Jelinek farewell speech on tape
The farewell speech by Elfriede Jelinek also came from the tape, read by the composer Olga Neuwirth. The Nobel laureate recalled the many email exchanges and Weibel’s never-ending drive to create: “Your basic mood was always the moving thing.” Now he’s gone and he can’t say where he is. “I’m sure you’d like to do it—better than other dead people.”
Alfred Weidinger, head of the OÖ Landes-Kultur GmbH, also spoke in his speech about Weibel’s insatiable urge to communicate and the legendary speed of speech. Normally you would fit 700 words into a three minute speech, “I’m sure you could have tripled that.” But even that would not have been enough to adequately appreciate his versatile thinking and work.

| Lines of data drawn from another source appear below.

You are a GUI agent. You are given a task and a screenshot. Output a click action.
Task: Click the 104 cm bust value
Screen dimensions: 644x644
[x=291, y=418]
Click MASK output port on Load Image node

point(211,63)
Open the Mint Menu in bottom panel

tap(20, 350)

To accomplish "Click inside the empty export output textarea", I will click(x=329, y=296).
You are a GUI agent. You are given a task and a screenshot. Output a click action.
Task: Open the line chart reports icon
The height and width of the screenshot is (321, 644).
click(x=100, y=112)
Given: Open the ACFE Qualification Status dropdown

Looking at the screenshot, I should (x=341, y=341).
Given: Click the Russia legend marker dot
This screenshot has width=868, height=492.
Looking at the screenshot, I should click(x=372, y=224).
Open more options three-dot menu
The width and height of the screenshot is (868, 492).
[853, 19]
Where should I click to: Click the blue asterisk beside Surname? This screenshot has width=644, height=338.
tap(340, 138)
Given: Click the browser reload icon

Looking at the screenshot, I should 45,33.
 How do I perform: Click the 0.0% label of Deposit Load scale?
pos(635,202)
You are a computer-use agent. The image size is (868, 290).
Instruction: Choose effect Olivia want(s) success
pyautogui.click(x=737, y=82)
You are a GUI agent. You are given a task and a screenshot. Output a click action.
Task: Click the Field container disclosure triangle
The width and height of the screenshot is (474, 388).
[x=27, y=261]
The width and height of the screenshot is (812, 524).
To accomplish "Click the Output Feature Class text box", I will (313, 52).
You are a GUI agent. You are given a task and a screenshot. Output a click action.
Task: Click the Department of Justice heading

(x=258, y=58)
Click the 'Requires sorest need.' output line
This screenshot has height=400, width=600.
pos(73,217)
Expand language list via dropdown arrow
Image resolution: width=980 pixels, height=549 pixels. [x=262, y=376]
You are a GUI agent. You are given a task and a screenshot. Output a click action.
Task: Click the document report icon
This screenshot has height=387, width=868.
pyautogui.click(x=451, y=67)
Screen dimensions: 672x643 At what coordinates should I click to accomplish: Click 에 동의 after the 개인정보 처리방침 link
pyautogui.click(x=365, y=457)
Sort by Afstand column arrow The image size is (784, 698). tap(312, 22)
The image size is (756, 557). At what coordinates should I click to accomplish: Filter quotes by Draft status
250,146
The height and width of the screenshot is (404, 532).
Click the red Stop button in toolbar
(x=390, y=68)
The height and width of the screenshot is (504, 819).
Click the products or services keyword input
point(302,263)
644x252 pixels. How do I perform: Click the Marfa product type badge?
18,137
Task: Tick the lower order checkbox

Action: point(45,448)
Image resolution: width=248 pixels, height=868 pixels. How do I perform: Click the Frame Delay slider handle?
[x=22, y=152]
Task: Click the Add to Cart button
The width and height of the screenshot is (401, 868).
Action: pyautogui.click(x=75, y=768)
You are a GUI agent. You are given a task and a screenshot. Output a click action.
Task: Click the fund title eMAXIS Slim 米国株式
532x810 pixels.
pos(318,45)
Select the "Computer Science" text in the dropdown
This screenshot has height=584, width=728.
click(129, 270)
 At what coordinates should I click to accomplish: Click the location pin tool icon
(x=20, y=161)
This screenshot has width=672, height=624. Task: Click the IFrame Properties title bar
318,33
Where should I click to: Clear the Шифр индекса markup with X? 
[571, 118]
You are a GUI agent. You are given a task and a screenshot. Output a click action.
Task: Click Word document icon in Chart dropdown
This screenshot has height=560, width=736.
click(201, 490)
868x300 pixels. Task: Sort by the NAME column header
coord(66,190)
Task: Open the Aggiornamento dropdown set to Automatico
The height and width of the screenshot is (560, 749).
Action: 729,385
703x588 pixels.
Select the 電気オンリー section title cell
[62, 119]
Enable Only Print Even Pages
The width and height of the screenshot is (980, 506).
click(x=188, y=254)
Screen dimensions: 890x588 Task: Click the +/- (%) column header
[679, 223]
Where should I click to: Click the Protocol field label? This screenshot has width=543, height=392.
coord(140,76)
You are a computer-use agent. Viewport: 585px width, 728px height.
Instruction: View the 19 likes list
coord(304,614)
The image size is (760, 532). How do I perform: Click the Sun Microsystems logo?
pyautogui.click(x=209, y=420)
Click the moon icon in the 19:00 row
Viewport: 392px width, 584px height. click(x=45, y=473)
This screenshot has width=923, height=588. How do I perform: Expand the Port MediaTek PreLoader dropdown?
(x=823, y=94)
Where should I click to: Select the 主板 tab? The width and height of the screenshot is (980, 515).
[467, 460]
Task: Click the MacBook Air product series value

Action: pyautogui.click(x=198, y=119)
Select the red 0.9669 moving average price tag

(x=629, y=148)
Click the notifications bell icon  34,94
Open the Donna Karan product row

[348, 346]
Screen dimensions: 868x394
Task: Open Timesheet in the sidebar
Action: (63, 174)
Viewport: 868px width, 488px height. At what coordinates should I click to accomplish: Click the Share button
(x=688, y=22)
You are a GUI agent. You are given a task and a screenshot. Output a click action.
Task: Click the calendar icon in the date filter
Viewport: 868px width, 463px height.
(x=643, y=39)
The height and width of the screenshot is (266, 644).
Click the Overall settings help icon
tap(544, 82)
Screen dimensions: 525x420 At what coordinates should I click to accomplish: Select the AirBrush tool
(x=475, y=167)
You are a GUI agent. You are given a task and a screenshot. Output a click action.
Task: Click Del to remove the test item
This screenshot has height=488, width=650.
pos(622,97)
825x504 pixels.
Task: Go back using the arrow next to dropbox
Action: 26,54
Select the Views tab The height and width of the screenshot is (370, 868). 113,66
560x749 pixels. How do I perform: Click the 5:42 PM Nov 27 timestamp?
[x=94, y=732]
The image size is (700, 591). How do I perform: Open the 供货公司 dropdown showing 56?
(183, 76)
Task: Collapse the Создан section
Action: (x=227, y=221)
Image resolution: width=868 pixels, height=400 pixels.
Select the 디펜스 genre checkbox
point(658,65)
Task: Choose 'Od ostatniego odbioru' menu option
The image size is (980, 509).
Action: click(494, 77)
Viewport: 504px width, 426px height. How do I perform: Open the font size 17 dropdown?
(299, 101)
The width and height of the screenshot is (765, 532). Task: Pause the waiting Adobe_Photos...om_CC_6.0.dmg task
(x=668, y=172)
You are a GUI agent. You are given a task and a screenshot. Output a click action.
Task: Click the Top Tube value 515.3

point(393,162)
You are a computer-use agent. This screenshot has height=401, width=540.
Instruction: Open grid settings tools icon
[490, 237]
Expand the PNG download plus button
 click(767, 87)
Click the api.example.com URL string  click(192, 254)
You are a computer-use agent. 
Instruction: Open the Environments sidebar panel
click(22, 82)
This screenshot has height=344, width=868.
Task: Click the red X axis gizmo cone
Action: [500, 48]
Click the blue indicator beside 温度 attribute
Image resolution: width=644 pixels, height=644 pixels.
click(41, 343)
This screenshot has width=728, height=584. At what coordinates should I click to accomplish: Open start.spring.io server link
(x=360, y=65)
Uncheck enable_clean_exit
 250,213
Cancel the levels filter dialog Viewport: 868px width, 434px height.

Buried in the honorary grave of the city of Vienna
Susanne Widl, Weibel’s love of life and owner of Café Korb, then led the funeral procession, which led to the nearby honorary grave, and which included museum directors Lilli Hollein (MAK) and Stella Rollig (Belvedere) as well as Vienna’s municipal councilor for culture. , Veronica Kaup-Hasler (SPÖ), ex-minister of culture Josef Ostermayer, applied rector Gerald Bast or newspaper founder and artist Oscar Bronner.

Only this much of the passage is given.